TEXT EXCERPT:
Studio album by Saxon
- Released: May 1979
- Recorded: January–March 1979
- Studio: Livingston Recording Studios, Barnet, London
- Genre: Heavy metal, hard rock
- Length: 28:54
- Label: Carrere
- Producer: John Verity

Saxon chronology
|  | Saxon (1979) | Wheels of Steel (1980) |

Singles from Saxon
- "Big Teaser" Released: 6 July 1979; "Backs to the Wall" Released: 2 November 1979;

= Saxon (album) =

Saxon is the debut studio album by English heavy metal band Saxon, released in 1979.

==Background==
John V, credited as the producer and recording engineer, is John Verity, the former guitarist of Argent. Biff Byford and Paul Quinn, while also performing with Saxon’s predecessor band Son of a Bitch, had previously served as touring members of Verity’s band. At the time of the album’s production, the band was still using the name Son of a Bitch, but they released it under the name Saxon after Carrere Records requested a change.

==Reception==

Eduardo Rivadavia of AllMusic gave the album three stars out of five, and, in his mixed review, described it as "the quiet before the storm", in terms of the band's subsequent success, and the rising New Wave of British Heavy Metal. Rivadavia also criticized the band's then-lack of experience in the studio as well as their record label, Carrere, for not knowing "how to capture a heavy metal sound on tape", meaning that the album "only hints at Saxon's true personality, power, and songwriting potential". He also said that the progressive rock sounding "Rainbow Theme"/"Frozen Rainbow" and glam rock sounding "Big Teaser" and "Still Fit to Boogie", "suggested some lingering doubts as to musical direction", but that, overall, "the LP helped to put Saxon on the map". Canadian journalist Martin Popoff judged the album "meekly recorded and timid in execution", harkening back to "too many '70s styles, ones that barely fit together" with merely hints of the "more uncompromising forms of metal" Saxon would produce in later years.

DATA ROWS:
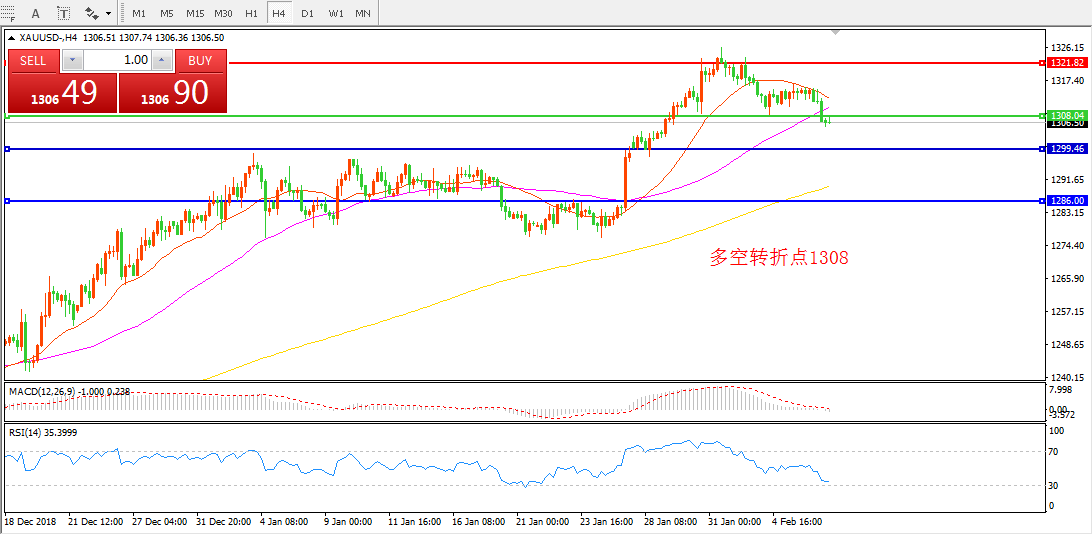Select the blue 1299.46 line handle
The height and width of the screenshot is (535, 1092).
click(x=1041, y=149)
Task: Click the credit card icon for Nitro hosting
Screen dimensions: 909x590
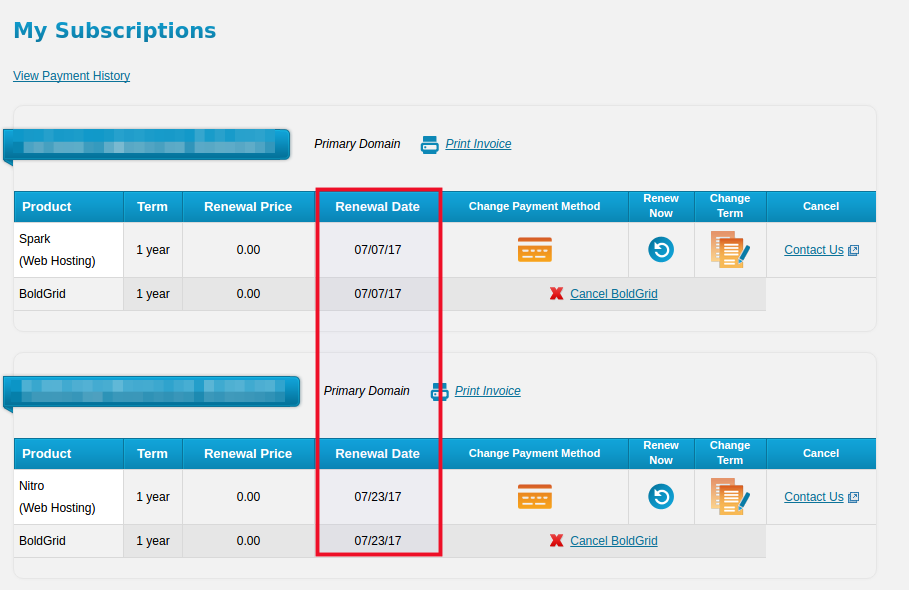Action: [534, 496]
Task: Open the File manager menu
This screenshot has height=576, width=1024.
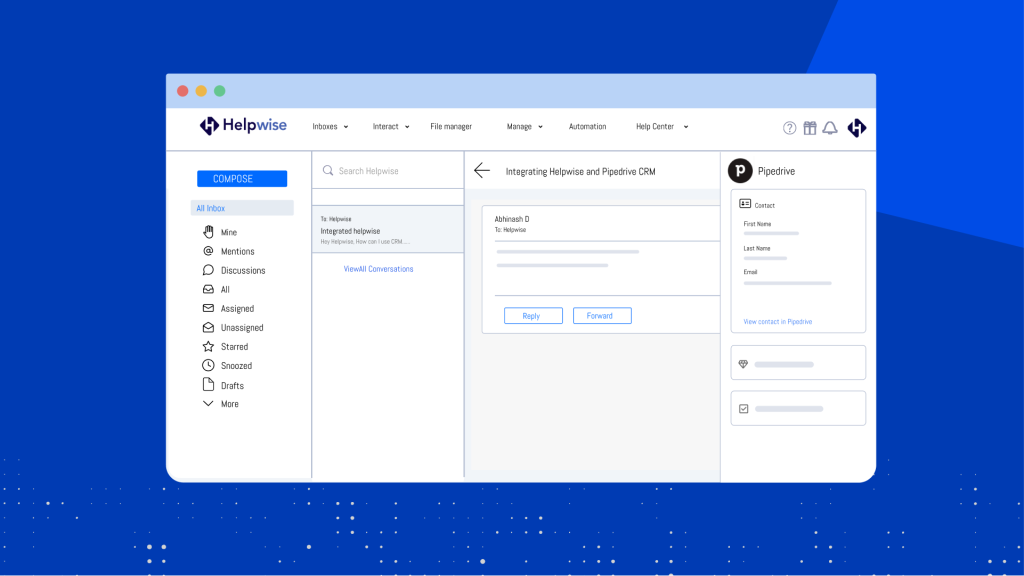Action: pos(451,127)
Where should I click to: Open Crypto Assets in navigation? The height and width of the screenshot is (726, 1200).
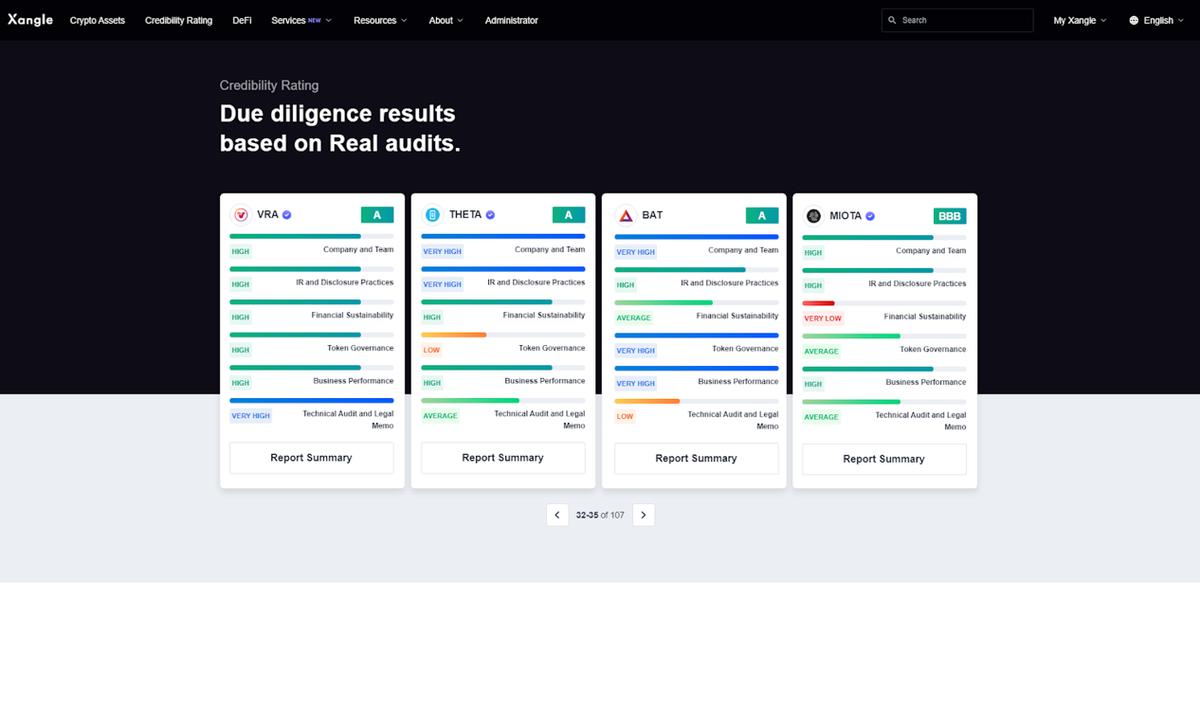(97, 20)
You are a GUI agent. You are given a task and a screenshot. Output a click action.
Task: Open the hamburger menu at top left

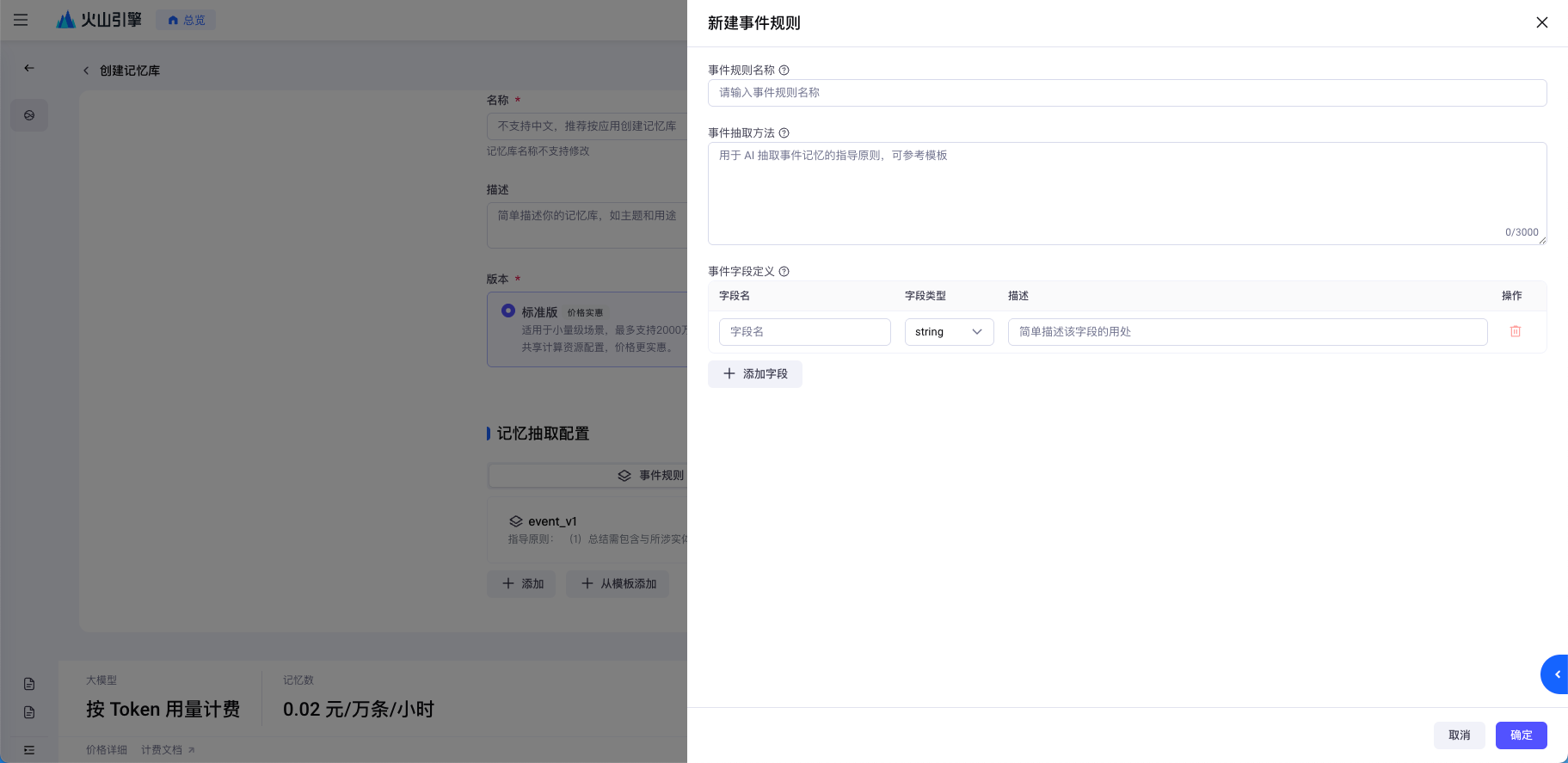click(x=21, y=20)
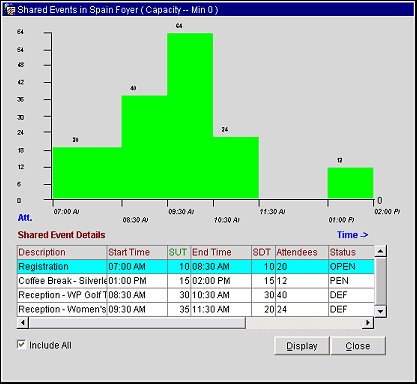Click the vertical scrollbar track
The height and width of the screenshot is (384, 417).
coord(380,281)
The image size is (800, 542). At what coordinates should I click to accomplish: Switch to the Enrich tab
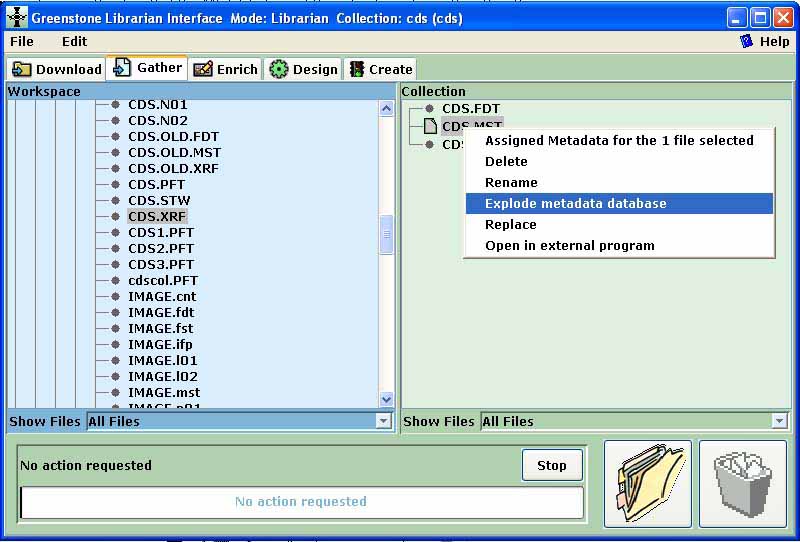226,69
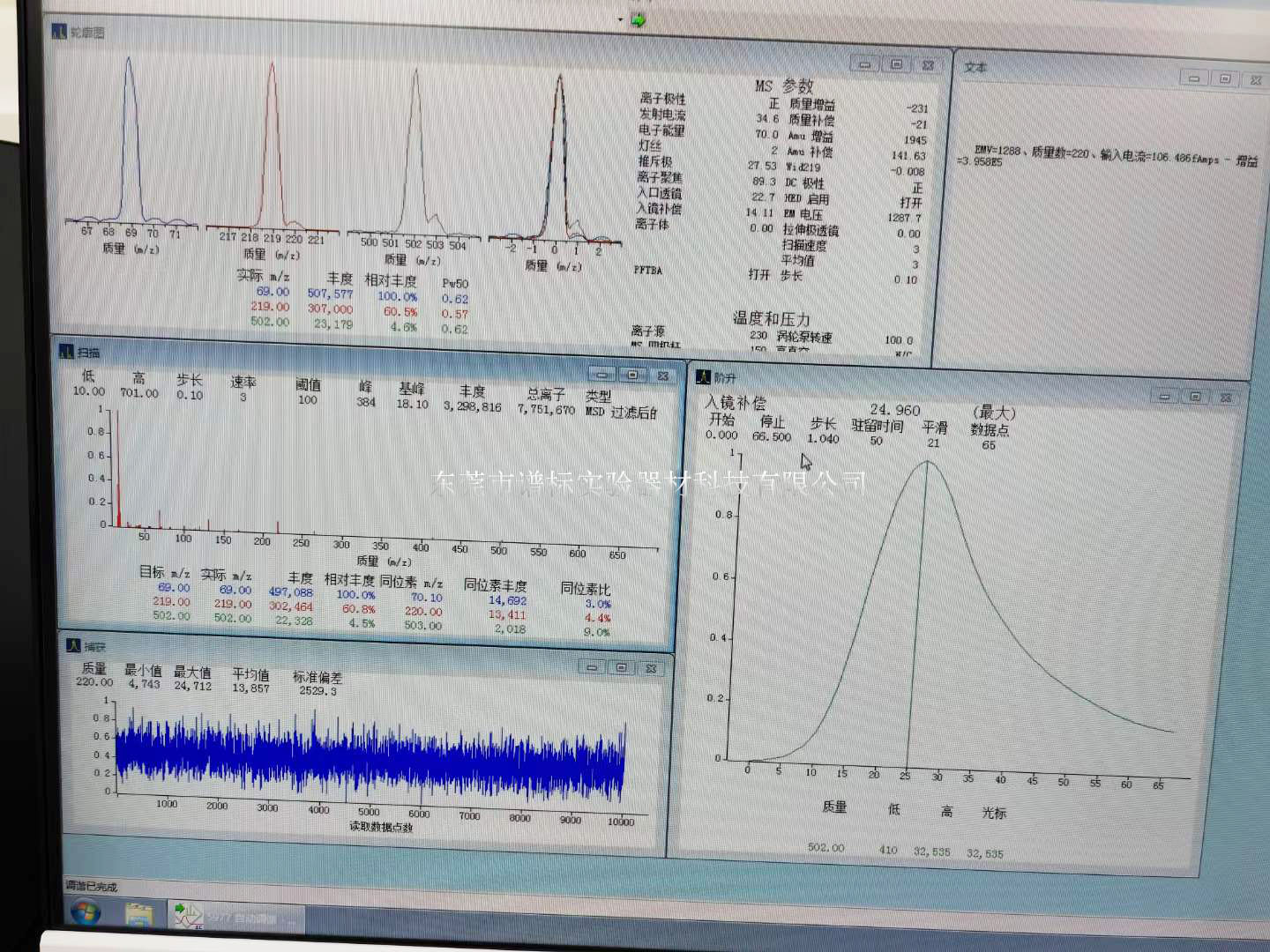
Task: Close the 扫描 scan window
Action: point(663,376)
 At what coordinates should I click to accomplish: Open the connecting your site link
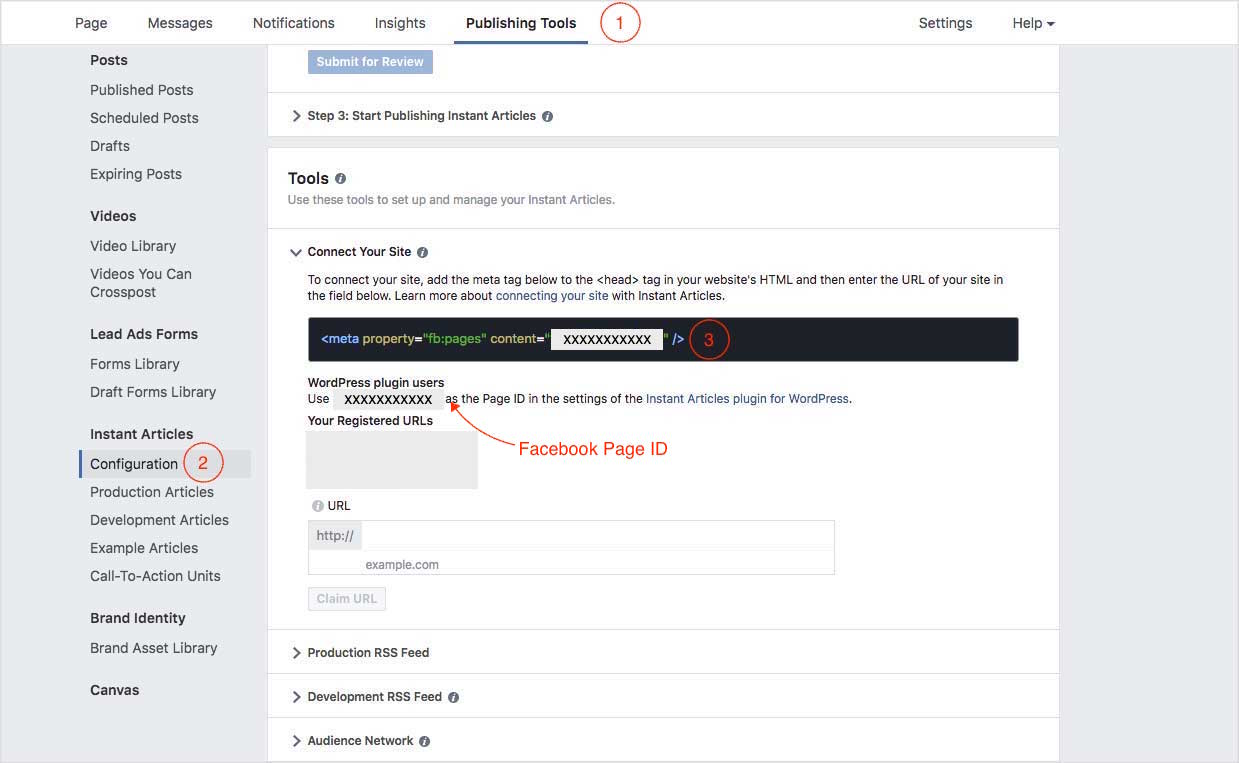tap(552, 296)
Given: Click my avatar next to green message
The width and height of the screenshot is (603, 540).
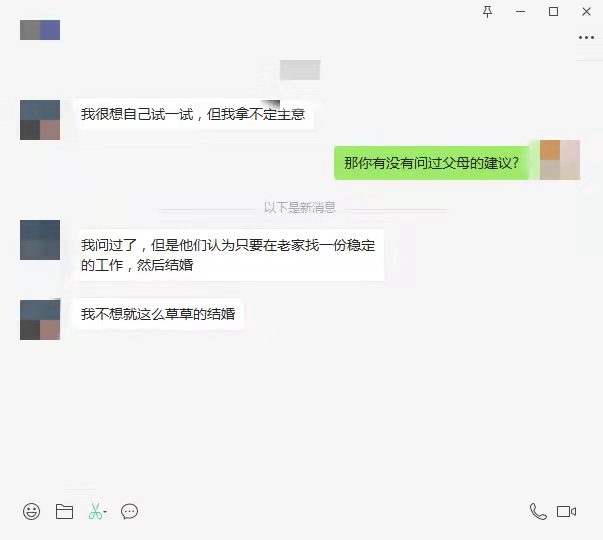Looking at the screenshot, I should click(560, 160).
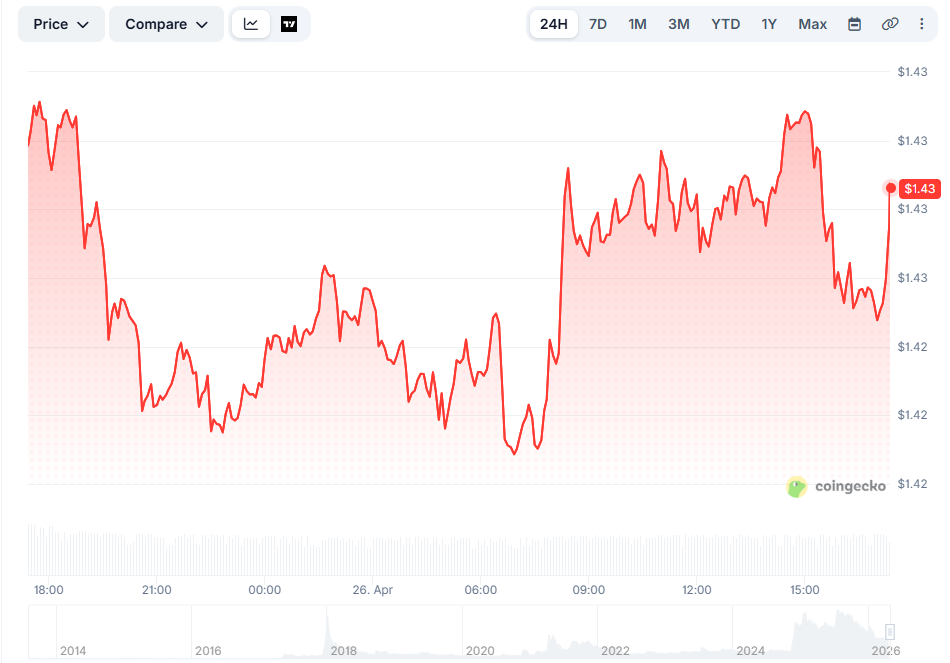Switch to the 7D time range tab
950x663 pixels.
click(x=597, y=23)
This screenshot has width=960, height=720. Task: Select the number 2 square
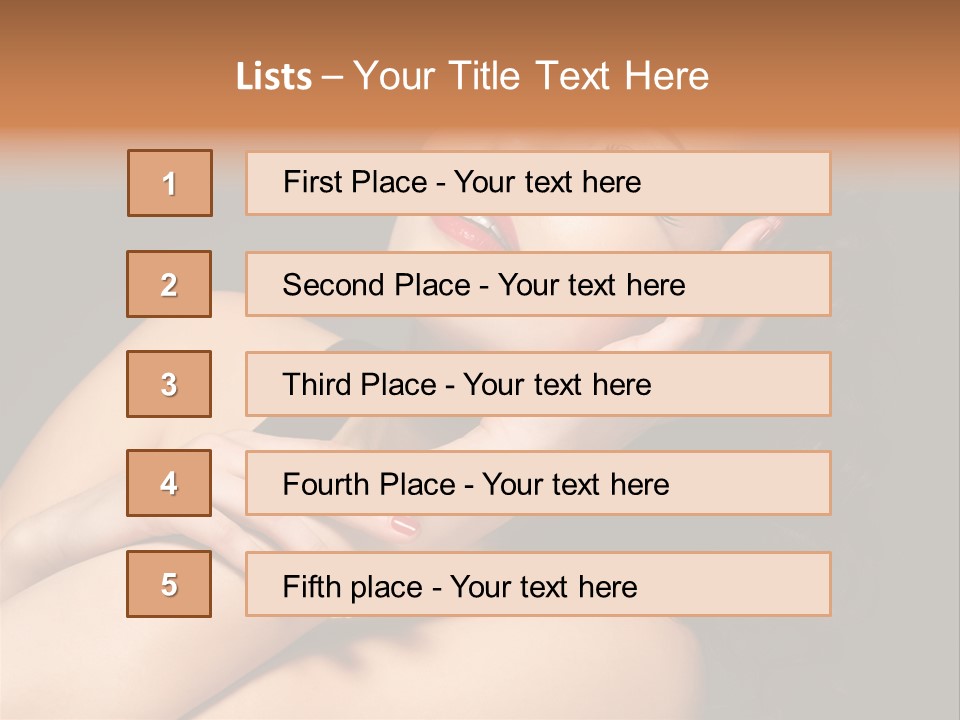(169, 284)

COMPLETE THE FOLLOWING:
1) In the article on the Saxon album, translate this sentence into Spanish: "Saxon is the debut studio album by English heavy metal band Saxon, released in 1979."
2) Echo a passage of the Saxon album article word for word. Begin at the words "Saxon chronology" and stop after "released in 1979.".

SOLUTIONS TO THE TASKS:
1) Saxon es el álbum de estudio debut de la banda inglesa de heavy metal Saxon, publicado en 1979.

2)
Saxon chronology
|  | Saxon (1979) | Wheels of Steel (1980) |

Singles from Saxon
- "Big Teaser" Released: 6 July 1979; "Backs to the Wall" Released: 2 November 1979;

= Saxon (album) =

Saxon is the debut studio album by English heavy metal band Saxon, released in 1979.